Znaczki te, mają specjalne właściwości, zabezpieczają przed tym aby kartki znów nie zmieniły się w wielkie, kilkumetrowe drzewo.
Wyobraźcie sobie, właśnie kupiliście książkę, przeczytaliście wieczorem jakąś książkę, a rano...budzicie się na drzewie, które właśnie wyrosło przy waszym łóżku. Miło? Myślę, że raczej nie.

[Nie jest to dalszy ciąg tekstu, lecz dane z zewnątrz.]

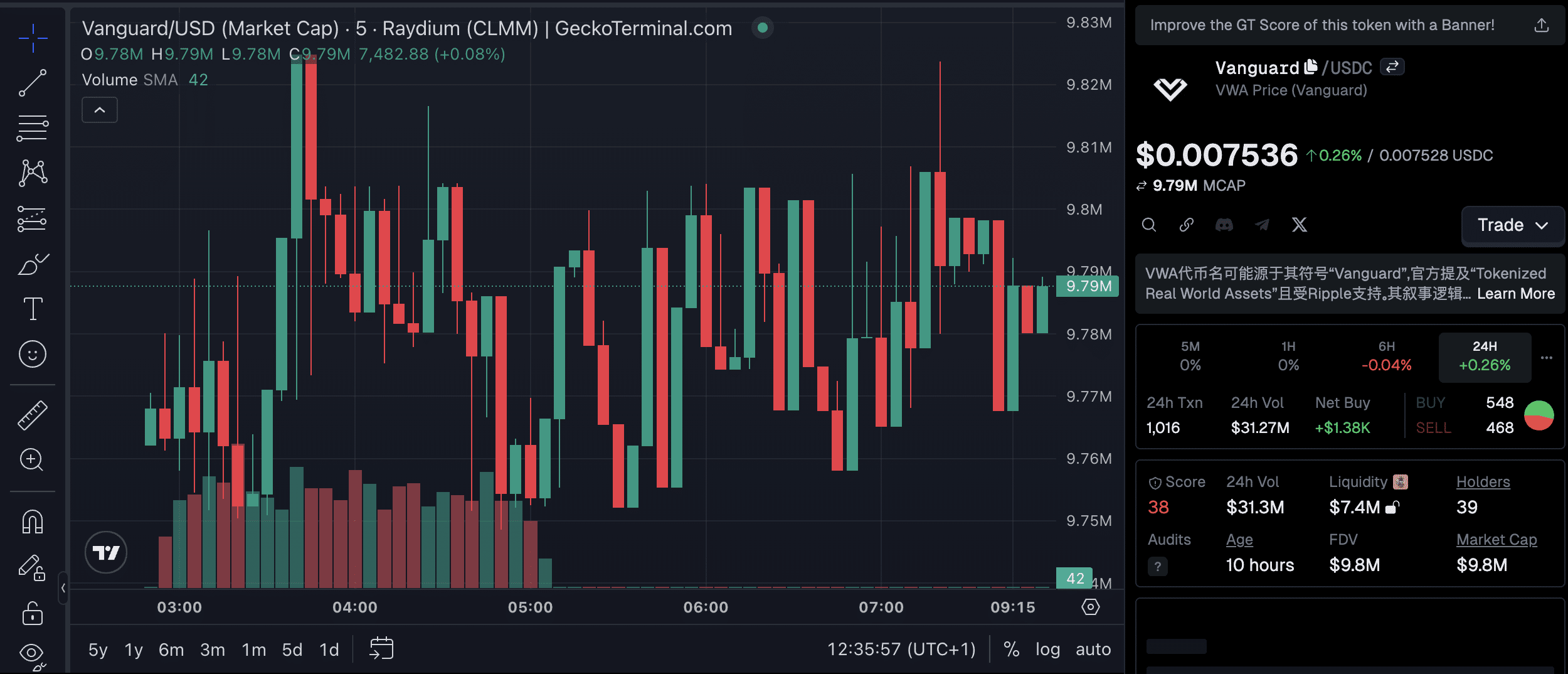Open the Holders link
Viewport: 1568px width, 674px height.
click(1483, 482)
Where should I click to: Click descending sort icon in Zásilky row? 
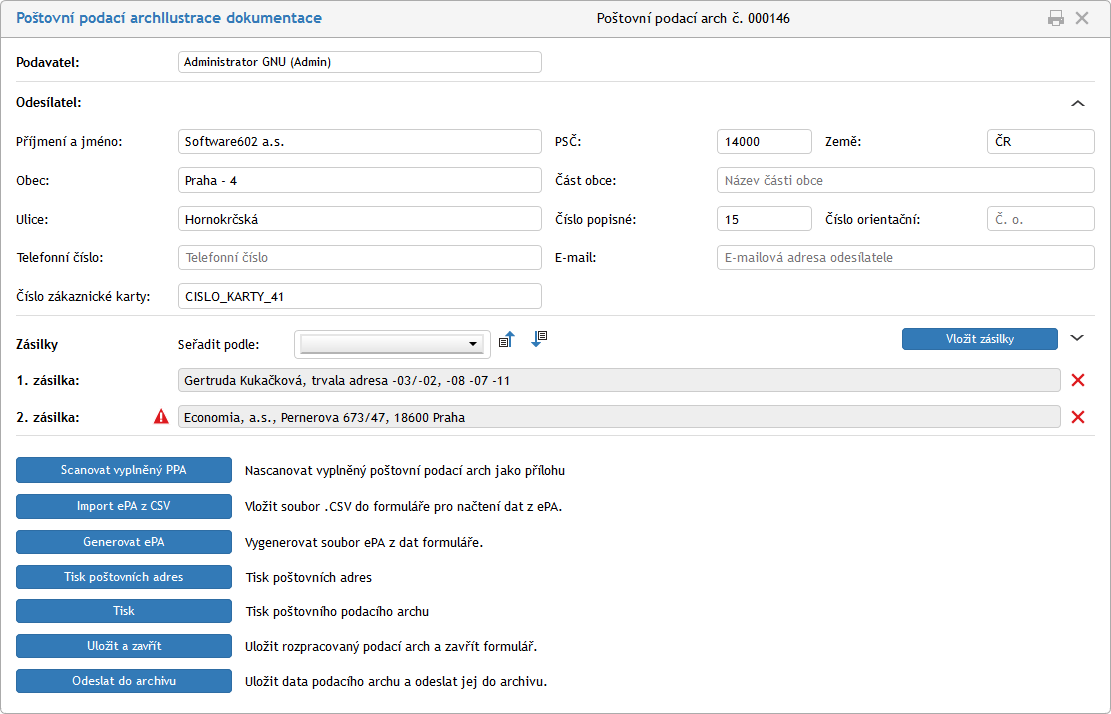539,339
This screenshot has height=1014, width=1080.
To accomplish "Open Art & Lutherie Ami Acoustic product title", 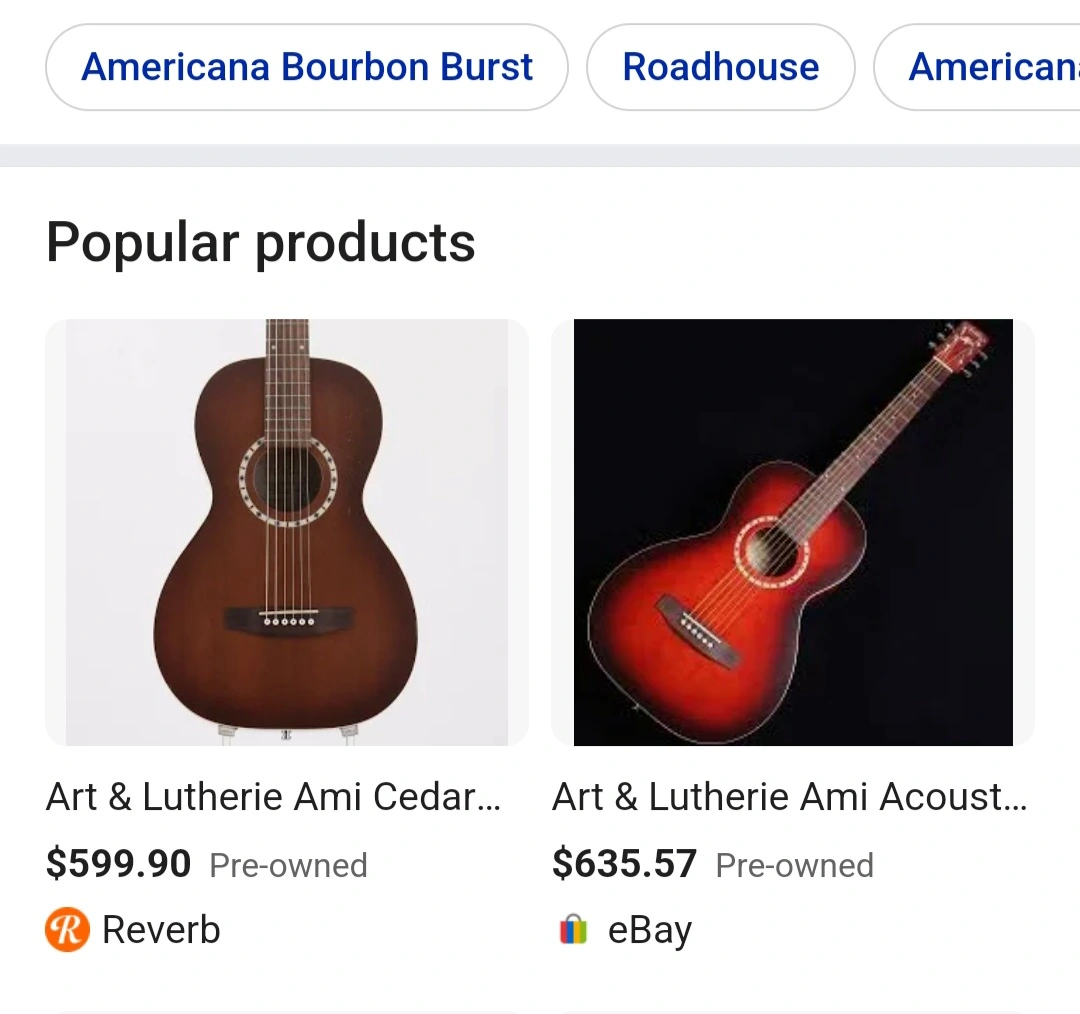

Dlatego też książki lub zeszyty są zazwyczaj zadrukowane, jak nie znaczkami to specjalnymi liniami lub kratkami o magicznych właściwościach. A czyste kartki to mit, to najzwyczajniejsza zapisana kartka pomalowana białą farbą.
Q:Mama mówiła że książki trzeba czytać, bo podobno można się nauczyć wielu ciekawych rzeczy, rozwijania dywanów czy tam wyobraźni. Czy to prafda?
A:KŁAMSTWO,MIT I JESZCZE RAZ KŁAMSTWO!
Amerykańscy naukowcy właśnie odkryli (albo odkryją, przelew właśnie poszedł), że książki działają negatywnie na układ krwionośny(książki poddane badaniom laboratoryjnym wykazują wysoki współczynnik nudy, zbyt dużo nudy w organiźmie wywołuje nudności i niższe ciśnienie krwi, co prowadzi do zaśnięcia z nudów), pokarmowy (plastikowe okładki są niestrawne). Zbyt częste czytanie książek może prowadzić do przerostu inteligencji, co w prostej linii przekłada się na większą objętość mózgu i częstsze bóle głowy, albo co gorsze książki uzależniają (aczkolwiek dla kartkomanów jest już ratunek,MONAR przygotowywuje już specjalne zajęcia dla uzależnionych, polegające min.na słuchaniu TH i wypełnianiu malowanek na czas).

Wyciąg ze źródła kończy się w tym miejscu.